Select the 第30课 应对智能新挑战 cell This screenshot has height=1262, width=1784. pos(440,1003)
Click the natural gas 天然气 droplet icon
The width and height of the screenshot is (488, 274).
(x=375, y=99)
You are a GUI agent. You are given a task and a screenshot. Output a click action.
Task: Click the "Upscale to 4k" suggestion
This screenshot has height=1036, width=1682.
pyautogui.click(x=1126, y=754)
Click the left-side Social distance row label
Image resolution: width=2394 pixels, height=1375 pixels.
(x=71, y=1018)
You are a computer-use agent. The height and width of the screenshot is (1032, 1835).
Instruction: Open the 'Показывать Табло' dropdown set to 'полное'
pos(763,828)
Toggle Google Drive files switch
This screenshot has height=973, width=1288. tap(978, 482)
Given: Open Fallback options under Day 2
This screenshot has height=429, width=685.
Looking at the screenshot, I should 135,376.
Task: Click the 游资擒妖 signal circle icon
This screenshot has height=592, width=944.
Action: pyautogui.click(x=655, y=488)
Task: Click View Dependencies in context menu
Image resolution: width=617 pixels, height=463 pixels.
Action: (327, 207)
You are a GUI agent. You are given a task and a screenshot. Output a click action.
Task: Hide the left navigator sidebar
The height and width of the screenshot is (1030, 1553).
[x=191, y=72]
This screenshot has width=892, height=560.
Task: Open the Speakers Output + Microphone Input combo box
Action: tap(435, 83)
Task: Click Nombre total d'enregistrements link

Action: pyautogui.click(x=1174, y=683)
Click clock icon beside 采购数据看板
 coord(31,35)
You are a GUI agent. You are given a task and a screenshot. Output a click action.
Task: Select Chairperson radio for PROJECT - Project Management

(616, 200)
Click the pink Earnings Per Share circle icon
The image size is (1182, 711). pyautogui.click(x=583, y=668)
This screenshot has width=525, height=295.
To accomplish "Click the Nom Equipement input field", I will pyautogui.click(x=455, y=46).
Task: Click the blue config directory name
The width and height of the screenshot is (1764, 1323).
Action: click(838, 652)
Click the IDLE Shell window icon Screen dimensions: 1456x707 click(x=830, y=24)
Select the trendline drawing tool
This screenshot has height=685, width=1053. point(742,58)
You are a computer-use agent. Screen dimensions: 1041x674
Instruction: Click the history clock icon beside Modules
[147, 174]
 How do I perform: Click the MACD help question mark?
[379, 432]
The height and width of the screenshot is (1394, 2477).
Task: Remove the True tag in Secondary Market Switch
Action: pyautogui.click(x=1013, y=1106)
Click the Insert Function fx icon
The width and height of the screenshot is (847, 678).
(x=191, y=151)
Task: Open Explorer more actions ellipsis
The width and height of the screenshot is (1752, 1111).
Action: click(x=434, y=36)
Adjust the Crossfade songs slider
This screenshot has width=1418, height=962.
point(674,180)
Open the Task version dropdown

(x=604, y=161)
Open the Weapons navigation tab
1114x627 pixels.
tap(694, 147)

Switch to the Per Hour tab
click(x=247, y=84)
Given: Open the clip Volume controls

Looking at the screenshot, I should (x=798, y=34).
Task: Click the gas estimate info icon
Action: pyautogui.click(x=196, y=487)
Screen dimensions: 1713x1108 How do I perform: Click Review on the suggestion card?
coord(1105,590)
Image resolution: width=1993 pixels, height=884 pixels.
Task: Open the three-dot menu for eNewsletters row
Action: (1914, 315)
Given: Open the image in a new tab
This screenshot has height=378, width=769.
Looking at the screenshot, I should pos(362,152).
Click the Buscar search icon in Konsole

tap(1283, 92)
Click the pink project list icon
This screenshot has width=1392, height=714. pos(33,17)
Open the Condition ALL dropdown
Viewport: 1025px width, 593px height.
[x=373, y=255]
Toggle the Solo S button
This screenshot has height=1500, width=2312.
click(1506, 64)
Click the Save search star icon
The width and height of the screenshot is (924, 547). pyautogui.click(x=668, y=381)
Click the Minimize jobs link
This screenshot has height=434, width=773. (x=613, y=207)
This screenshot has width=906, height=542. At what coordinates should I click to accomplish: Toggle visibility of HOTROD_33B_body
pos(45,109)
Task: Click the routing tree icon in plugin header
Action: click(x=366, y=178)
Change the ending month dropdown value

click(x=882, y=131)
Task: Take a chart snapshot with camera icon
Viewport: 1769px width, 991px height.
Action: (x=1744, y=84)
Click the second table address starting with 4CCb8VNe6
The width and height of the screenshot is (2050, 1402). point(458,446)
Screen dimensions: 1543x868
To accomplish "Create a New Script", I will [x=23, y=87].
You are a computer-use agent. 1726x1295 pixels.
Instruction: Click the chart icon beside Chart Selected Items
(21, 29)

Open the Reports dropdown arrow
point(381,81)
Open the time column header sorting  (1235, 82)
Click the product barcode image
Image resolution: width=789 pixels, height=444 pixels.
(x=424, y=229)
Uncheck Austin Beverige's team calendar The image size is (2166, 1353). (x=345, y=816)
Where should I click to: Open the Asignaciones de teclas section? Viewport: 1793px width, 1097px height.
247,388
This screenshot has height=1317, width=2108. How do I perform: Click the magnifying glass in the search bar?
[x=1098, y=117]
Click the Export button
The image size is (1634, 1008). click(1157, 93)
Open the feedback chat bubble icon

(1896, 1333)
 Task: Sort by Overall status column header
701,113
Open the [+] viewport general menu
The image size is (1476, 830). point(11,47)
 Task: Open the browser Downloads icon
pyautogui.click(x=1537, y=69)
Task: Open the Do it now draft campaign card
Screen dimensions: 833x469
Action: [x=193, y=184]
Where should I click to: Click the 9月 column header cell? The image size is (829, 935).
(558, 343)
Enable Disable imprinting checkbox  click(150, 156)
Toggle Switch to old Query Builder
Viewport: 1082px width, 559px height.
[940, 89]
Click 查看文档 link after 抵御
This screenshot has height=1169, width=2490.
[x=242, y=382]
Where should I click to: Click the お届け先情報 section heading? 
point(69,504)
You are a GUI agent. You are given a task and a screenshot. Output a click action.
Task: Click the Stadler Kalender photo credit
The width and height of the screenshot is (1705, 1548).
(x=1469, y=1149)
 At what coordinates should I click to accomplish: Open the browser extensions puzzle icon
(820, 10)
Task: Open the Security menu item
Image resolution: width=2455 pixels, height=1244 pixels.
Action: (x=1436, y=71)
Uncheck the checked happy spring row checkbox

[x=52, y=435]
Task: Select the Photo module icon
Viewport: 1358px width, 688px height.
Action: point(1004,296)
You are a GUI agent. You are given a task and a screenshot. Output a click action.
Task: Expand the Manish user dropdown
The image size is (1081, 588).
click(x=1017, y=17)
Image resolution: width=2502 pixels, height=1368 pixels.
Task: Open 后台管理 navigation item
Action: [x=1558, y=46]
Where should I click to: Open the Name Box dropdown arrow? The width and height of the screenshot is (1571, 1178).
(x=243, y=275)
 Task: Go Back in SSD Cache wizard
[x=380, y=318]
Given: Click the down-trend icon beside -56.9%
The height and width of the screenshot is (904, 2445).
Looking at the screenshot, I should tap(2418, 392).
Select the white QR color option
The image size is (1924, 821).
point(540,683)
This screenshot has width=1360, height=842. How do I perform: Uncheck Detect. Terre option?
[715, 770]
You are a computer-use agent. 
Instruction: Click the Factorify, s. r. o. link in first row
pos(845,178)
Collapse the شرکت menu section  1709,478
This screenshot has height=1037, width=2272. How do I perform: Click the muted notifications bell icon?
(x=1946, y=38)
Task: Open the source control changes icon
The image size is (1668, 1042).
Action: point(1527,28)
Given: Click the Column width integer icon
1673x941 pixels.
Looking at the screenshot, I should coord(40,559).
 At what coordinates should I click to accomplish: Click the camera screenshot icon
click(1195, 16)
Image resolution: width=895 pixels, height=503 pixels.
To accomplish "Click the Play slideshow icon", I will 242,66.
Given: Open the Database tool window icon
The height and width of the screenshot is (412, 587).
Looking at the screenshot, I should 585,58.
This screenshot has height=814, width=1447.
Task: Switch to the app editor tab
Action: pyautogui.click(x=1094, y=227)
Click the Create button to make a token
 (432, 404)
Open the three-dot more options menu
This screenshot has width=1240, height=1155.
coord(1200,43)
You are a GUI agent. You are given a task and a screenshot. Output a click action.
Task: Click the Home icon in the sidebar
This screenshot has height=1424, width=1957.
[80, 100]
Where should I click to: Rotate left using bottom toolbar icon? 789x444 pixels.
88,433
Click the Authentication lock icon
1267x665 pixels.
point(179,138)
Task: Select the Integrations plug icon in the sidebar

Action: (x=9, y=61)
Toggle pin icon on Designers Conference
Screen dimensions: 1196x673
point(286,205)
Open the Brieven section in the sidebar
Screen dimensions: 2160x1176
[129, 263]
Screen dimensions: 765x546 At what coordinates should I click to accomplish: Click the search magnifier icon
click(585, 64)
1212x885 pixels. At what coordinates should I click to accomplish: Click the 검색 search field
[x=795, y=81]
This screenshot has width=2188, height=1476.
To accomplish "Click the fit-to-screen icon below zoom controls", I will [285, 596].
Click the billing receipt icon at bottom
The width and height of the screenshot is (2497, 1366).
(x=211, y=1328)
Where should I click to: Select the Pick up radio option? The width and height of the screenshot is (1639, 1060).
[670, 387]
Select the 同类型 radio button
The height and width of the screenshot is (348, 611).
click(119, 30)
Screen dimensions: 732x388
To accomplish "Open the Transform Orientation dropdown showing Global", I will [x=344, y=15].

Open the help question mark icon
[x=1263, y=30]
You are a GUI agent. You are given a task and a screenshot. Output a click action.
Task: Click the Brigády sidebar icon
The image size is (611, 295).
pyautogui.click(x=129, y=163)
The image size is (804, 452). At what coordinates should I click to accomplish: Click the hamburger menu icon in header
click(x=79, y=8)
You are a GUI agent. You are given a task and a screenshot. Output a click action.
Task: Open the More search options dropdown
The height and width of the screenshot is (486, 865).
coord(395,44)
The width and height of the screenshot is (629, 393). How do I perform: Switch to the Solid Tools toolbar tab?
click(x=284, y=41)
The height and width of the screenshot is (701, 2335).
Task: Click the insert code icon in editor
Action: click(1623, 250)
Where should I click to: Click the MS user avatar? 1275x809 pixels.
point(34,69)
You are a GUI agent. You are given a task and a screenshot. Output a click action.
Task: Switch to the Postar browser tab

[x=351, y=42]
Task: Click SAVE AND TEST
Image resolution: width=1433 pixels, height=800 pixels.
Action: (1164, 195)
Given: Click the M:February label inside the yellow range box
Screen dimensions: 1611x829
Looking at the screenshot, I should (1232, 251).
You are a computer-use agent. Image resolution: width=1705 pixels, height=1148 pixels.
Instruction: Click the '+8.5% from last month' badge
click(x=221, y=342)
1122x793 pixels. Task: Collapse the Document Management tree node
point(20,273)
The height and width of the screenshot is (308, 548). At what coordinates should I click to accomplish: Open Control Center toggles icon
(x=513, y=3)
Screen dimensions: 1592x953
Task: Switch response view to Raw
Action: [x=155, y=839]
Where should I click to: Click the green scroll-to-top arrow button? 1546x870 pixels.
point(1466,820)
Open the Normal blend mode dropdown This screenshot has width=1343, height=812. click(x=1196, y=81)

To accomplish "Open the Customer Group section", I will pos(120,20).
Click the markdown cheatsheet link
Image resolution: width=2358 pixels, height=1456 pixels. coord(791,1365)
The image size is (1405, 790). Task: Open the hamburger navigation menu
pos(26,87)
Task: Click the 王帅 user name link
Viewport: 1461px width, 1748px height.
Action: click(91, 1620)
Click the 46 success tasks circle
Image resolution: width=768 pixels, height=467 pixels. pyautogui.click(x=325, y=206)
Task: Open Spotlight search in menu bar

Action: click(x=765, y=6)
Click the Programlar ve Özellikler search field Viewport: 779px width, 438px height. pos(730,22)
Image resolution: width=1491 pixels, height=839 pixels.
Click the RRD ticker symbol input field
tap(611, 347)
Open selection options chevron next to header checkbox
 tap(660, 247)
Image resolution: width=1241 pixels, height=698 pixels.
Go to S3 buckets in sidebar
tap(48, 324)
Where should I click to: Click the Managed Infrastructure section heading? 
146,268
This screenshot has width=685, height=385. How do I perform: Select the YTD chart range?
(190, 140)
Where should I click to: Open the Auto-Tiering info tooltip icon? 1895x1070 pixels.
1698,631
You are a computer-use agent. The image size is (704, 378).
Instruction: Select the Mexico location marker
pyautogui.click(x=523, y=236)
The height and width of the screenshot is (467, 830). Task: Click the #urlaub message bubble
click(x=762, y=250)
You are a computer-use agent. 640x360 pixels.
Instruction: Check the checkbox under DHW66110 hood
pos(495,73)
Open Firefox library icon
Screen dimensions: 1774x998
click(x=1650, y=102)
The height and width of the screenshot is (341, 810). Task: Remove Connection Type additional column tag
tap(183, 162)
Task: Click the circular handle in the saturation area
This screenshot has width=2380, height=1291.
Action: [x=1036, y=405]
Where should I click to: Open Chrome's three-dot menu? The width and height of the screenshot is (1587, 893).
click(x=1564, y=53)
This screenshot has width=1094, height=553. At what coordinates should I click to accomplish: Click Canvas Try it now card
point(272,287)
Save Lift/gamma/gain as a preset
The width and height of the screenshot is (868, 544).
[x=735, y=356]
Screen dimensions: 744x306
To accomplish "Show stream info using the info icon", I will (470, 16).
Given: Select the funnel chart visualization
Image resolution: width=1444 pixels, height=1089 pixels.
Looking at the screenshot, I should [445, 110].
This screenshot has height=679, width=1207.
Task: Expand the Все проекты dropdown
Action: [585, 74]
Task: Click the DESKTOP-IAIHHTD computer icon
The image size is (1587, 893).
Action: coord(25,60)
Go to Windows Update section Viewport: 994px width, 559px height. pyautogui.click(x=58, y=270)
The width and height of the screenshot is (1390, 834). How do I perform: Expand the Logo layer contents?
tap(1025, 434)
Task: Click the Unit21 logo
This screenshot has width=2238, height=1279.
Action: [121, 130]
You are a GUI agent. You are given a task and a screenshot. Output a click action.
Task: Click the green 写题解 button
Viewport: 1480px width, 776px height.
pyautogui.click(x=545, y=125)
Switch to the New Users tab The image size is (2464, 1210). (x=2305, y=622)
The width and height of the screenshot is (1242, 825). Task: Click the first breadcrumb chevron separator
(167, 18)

◇ ◇ ◇ ◇ ◇ ◇ ◇

▸ EXERCISE BRIEF
Using the data above, repeat exactly the lines that begin at the line with "Click the left-side Social distance row label" and end at the line with "Task: Hide the left navigator sidebar", both ends included.

▸ YOUR RESPONSE
Click the left-side Social distance row label
Image resolution: width=2394 pixels, height=1375 pixels.
(x=71, y=1018)
You are a computer-use agent. The height and width of the screenshot is (1032, 1835).
Instruction: Open the 'Показывать Табло' dropdown set to 'полное'
pos(763,828)
Toggle Google Drive files switch
This screenshot has height=973, width=1288. tap(978, 482)
Given: Open Fallback options under Day 2
This screenshot has height=429, width=685.
Looking at the screenshot, I should 135,376.
Task: Click the 游资擒妖 signal circle icon
This screenshot has height=592, width=944.
Action: pyautogui.click(x=655, y=488)
Task: Click View Dependencies in context menu
Image resolution: width=617 pixels, height=463 pixels.
Action: (327, 207)
You are a GUI agent. You are given a task and a screenshot. Output a click action.
Task: Hide the left navigator sidebar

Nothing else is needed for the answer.